Nessuna sorpresa dall’accertamento, voluto dalla vedova di Vinci, Vitalia Melis, convinta che la morte del primo sospettato di essere il mostro di Firenize, potesse essere stata una messa in scena e che l’uomo fosse ancora in vita.
A Montelupo è sepolto davvero Francesco Vinci
La conferma arriva dall’esame del Dna: i resti riesumati nel cimitero di Montelupo Fiorentino appartengono veramente a Francesco Vinci, figura chiave nella cosiddetta pista sarda per i delitti sul mostro di Firenze, conclusasi con un proscioglimento degli indagati.
La riesumazione e l’esame
La riesumazione di Vinci era stata ordinata nel settembre scorso dalle pm Ornella Galeotti e Beatrice Giunti per chiarire se si trattasse veramente del corpo dell’uomo trovato ucciso, incaprettato e carbonizzato nel bagagliaio di un’auto nell’agosto 1993, nella campagna nei pressi di Pisa carbonizzato assieme al suo servo pastore store Angelo Vargiu.
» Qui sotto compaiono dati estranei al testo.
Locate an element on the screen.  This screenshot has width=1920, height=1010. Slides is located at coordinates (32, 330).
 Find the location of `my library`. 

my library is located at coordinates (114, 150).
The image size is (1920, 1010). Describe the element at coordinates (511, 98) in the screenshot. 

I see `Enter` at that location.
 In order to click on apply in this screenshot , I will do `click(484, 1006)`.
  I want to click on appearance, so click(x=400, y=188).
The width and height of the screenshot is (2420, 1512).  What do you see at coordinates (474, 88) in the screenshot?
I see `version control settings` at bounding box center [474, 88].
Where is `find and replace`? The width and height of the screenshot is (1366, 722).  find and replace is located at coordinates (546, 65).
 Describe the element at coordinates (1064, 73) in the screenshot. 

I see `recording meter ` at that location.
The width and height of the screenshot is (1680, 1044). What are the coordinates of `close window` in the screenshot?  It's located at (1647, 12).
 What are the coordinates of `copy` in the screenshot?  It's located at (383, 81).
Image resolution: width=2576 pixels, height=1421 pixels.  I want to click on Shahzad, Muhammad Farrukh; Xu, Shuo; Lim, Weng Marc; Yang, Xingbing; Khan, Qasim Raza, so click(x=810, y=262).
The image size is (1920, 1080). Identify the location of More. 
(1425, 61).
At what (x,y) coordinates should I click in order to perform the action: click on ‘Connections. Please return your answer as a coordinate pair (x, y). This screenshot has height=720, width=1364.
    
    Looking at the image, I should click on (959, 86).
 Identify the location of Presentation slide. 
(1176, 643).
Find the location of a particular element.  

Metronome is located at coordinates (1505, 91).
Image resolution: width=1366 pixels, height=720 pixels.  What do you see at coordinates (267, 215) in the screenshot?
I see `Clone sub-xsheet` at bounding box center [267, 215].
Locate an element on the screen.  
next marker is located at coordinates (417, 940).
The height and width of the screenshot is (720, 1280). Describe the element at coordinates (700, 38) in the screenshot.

I resti sono stati poi esaminati all’istituto di medicina legale di Firenze, dagli esperti incaricati dalla procura, il medico legale Martina Focardi e il genetista Ugo Ricci, e da quelli nominati dalla vedova di Vinci, il genetista forense Eugenio D’Orio e il medico legale Aldo Allegrini.
L’altra pista
Insieme al fratello Salvatore, Francesco fu appunto al centro della cosiddetta pista sarda. Stefano Mele, marito della donna uccisa a Signa, puntò il dito sui due fratelli, amanti della moglie, ma alla fine fu condannato non solo per il duplice omicidio ma anche per aver calunniato i Vinci.
L’arma non fu ritrovata. Ma fu utilizzata nel 1974 in occasione dell’omicidio di Pasquale Gentilcore e Stefania Pettini a Borgo San Lorenzo. Nel 1982 Vinci fu arrestato, sospettato appunto di essere il mostro.
Gli sviluppi dell’inchiesta
Ma mentre era in carcere, nel 1983 il killer delle coppiette tornò a uccidere, sparando contro due tedeschi a Giogoli. E per lui cadde ogni accusa. È comunque probabile che ora la Procura intenda confrontare il Dna di Vinci con alcuni campioni rilevati sui luoghi dove si verificarono i delitti.
C’è infatti un dna sconosciuto isolato in un pantalone delle vittime di Scopeti, dove avvenne l’ultimo efferato duplice omicidio, anche se quel profilo era già stato confrontato con quello prelevato a un altro membro della famiglia Vinci, il figlio di Salvatore.